While the NLRB was deliberating the case, it was closely watched by workers' rights groups and employers. More than a dozen legal briefs were filed with the agency to argue for or against limiting the legal options of employees. Business groups argued employers could face an onslaught of costly litigation if employees with arbitration agreements can once again sue their employers in what are called class actions or collective lawsuits. They also argued that the Supreme Court's June decision should apply to employees.

Courts will approve class action suits when a large group of individuals share a common set of legal concerns and are similarly situated, such as employees of one company during a particular period who suspect they were underpaid as a result of the same corporate maneuvers. Companies seek to avoid class actions because they make it easier for large groups to sue, are costly to defend and can lead to significant damage awards; they also do not require that all beneficiaries of the lawsuit be named in advance.

D.R. Horton has the right to appeal the NLRB decision and is widely expected to do so. Such a case is likely to reach the Supreme Court eventually, said several lawyers who specialize in employment law.

In an email to The Huffington Post, TrueBlue indicated that it will track the Horton case's outcome closely. In documents filed with the Securities and Exchange Commission in September, TrueBlue was more explicit.

"Increased government regulation of the workplace or of the employer-employee relationship, or judicial or administrative proceedings related to such regulation, could materially harm our business. ... As the employer of record of our temporary workers we incur a risk of liability for various workplace events, including claims for personal injury, wage and hour requirements, discrimination or harassment. ... [S]ome or all of these claims may give rise to litigation including class action litigation. ... We cannot be certain that our insurance will be sufficient in amount or scope to cover all claims that may be asserted against us."

Binding arbitration agreements can effectively shut down legitimate group suits and leave unresolved important workplace issues, including questions about pay, said Catherine Ruckelshaus, legal co-director at the National Employment Law Project. Arbitrators do not issue opinions about the legality of a practice. That means an employer may pay a single worker lost wages in one arbitration but continue the practice that limited the worker's pay, she said. Some arbitration agreements also require workers to pick up or share the cost of arbitration with their employer, she said.

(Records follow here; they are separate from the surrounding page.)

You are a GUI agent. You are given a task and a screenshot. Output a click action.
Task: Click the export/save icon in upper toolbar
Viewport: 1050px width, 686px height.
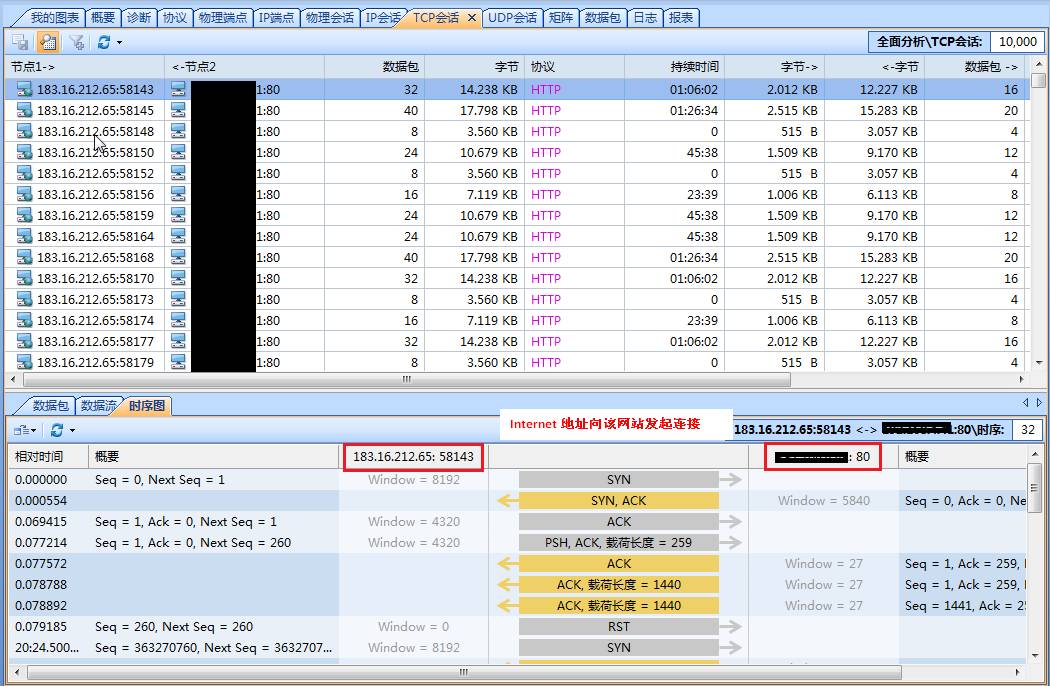coord(20,42)
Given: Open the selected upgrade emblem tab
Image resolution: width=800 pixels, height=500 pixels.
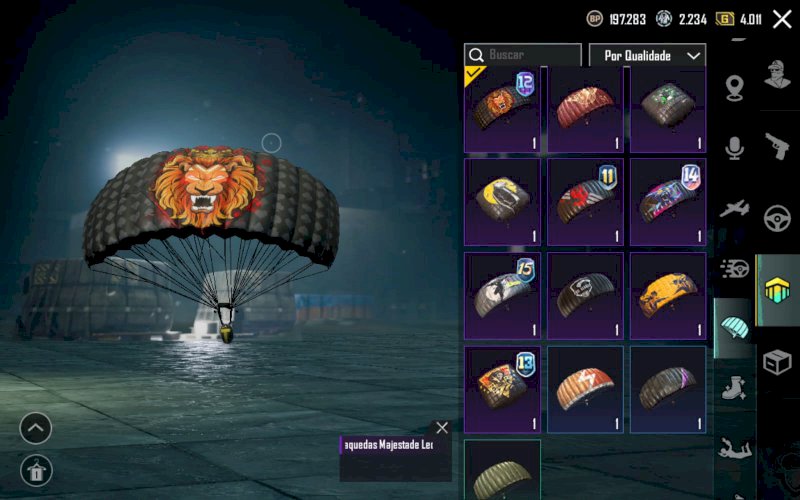Looking at the screenshot, I should (x=778, y=290).
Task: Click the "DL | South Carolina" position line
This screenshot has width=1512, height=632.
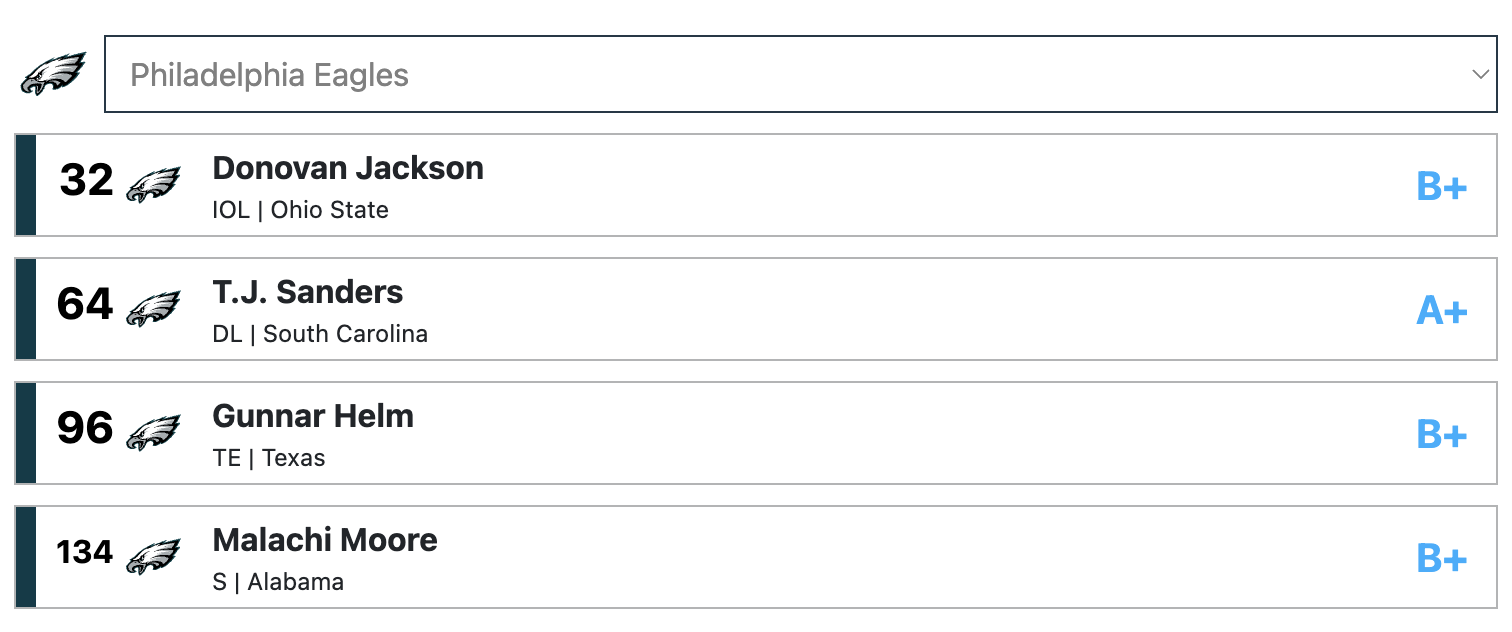Action: coord(320,334)
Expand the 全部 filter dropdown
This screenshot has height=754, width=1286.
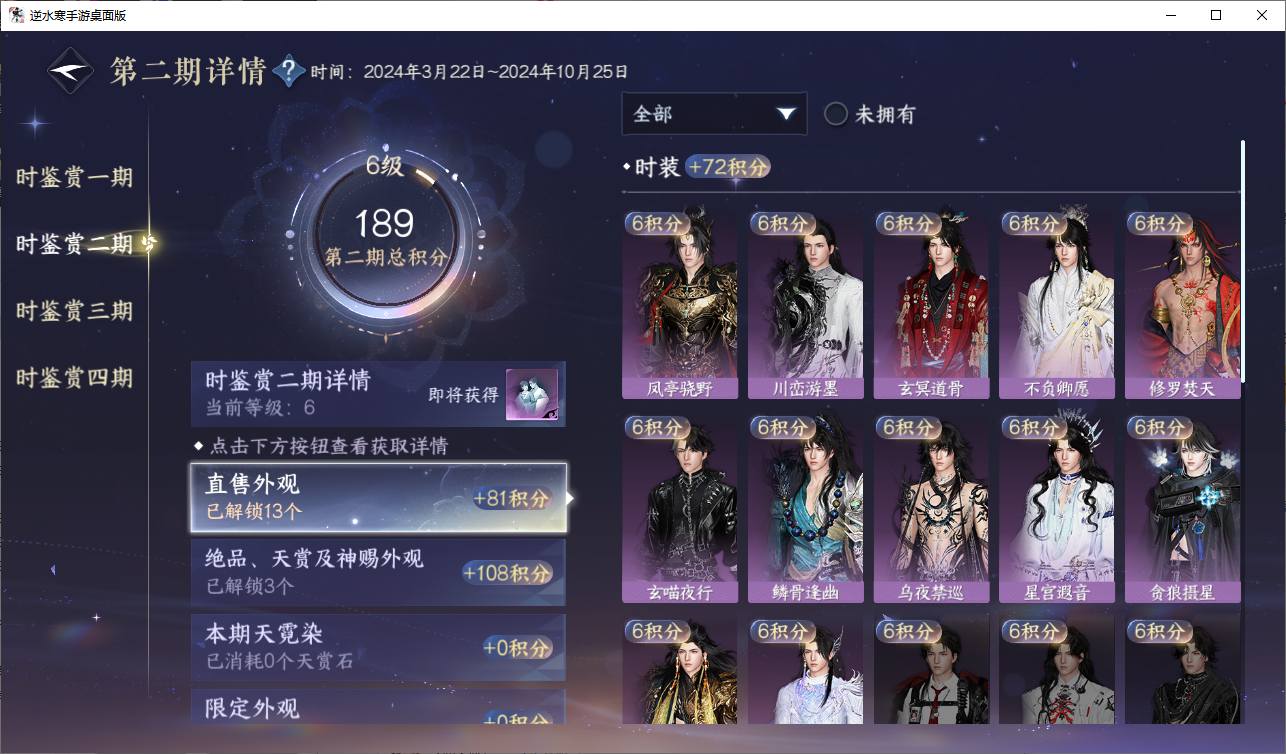click(x=714, y=114)
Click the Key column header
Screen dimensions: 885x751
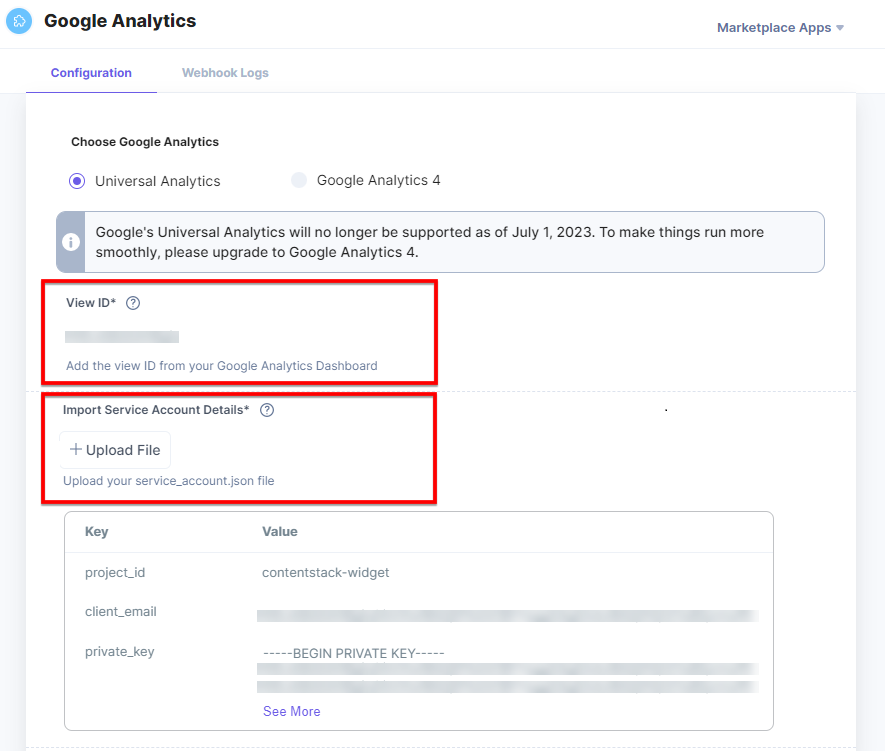click(94, 531)
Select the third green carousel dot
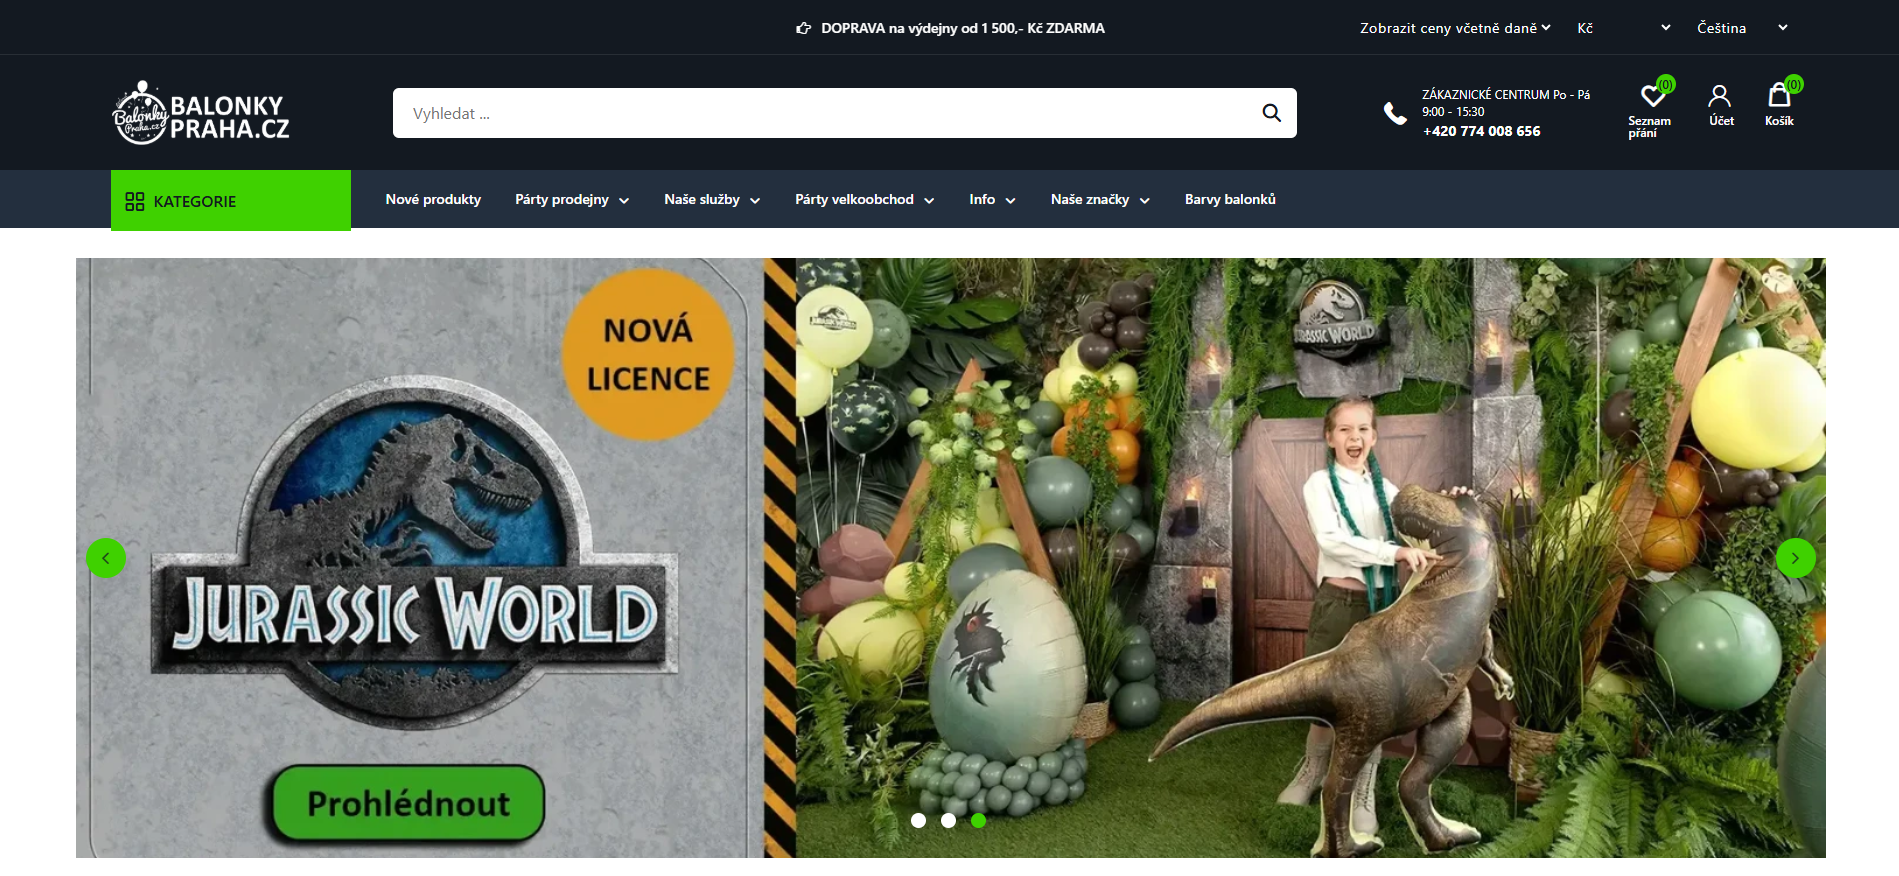Screen dimensions: 1899x876 [x=978, y=820]
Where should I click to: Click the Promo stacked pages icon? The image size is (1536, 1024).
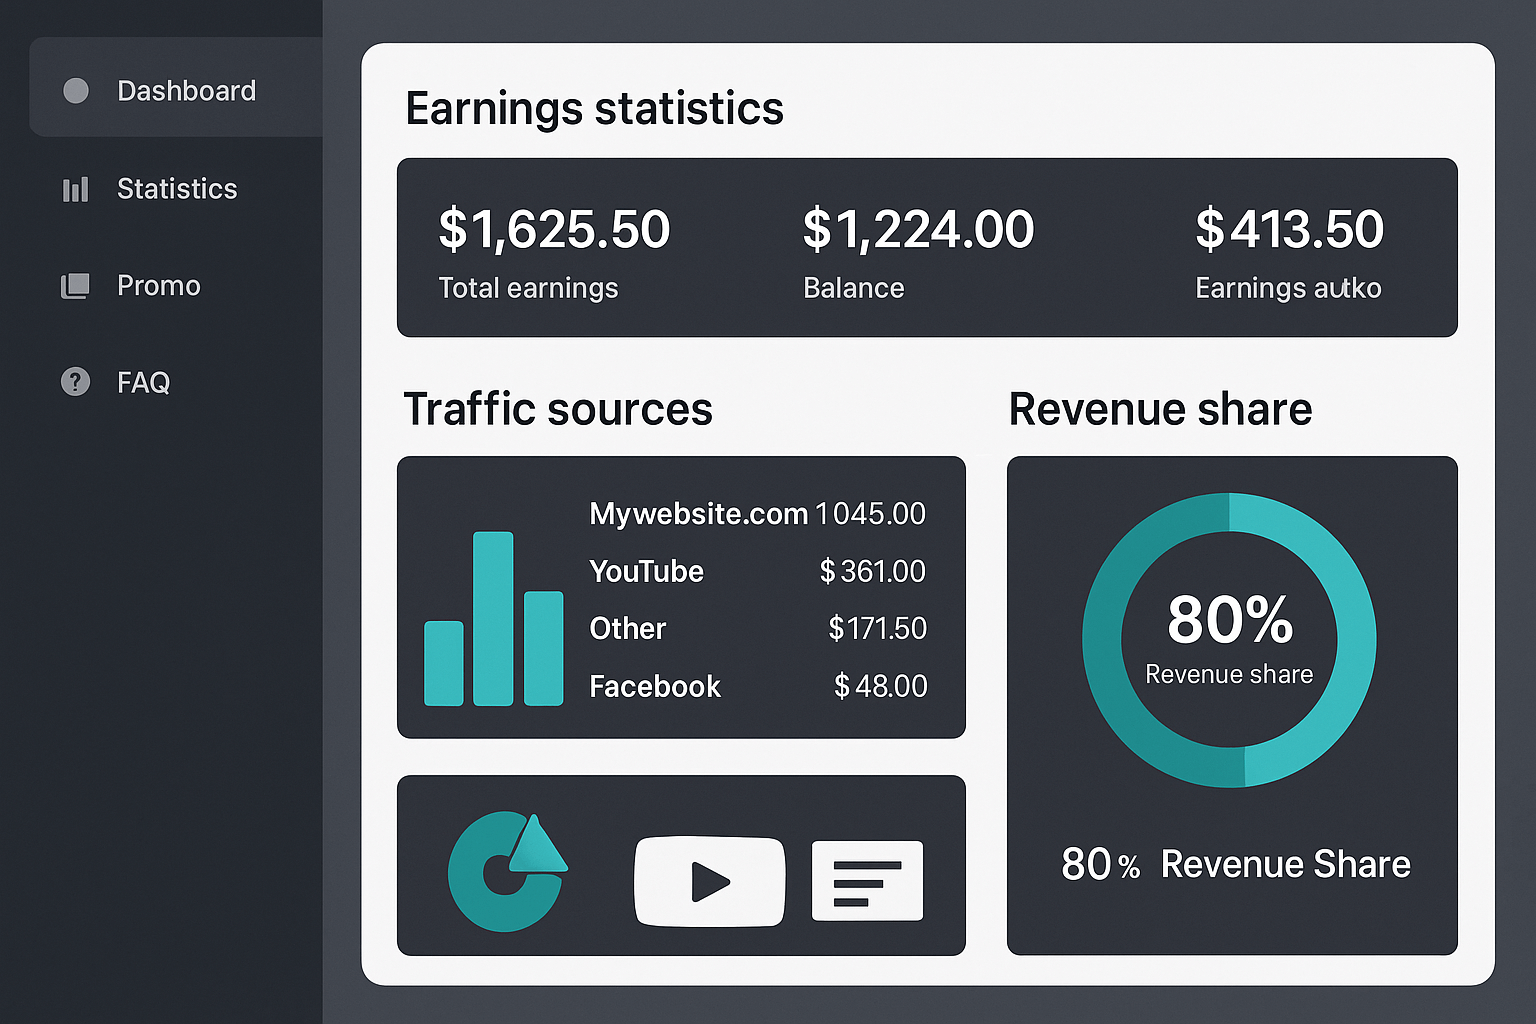point(75,286)
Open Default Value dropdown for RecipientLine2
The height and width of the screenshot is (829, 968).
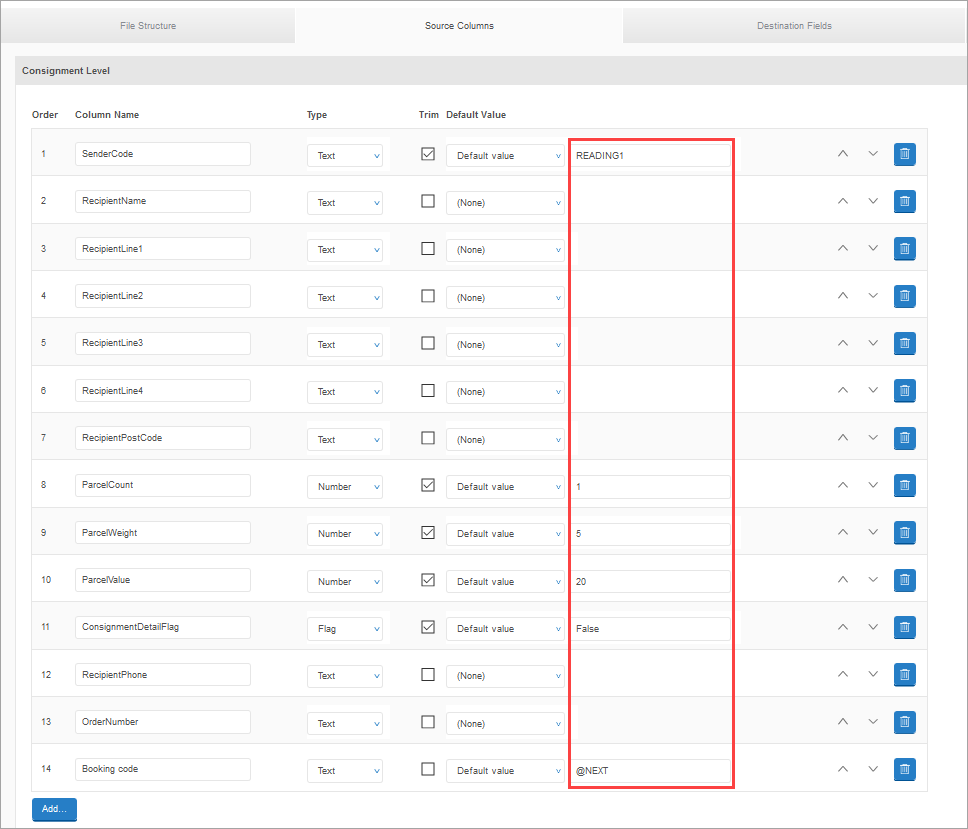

And the ability to participate in a class action suit where just one person must come forward and list his or her name on court documents can be critical for workers, said Victoria Ni, an Oakland, Calif.-based senior attorney with Public Justice, a public interest law firm that handles employment, consumer and product safety matters, environmental, civil rights and other types of cases. For low-wage workers, job and income stability is critical, Ni said.

"Really, the Labor Ready situation is a great example of where a class action might be useful to resolve an alleged workplace problem," said Colvin, the arbitration expert. "If everybody is losing 50 cents or a dollar each paycheck, [individually] that doesn't add up to a lot of money. Just taking legal action may cost more than the person has lost. But if everybody is losing 50 cents each paycheck, [as a group] that does add up to a lot of money."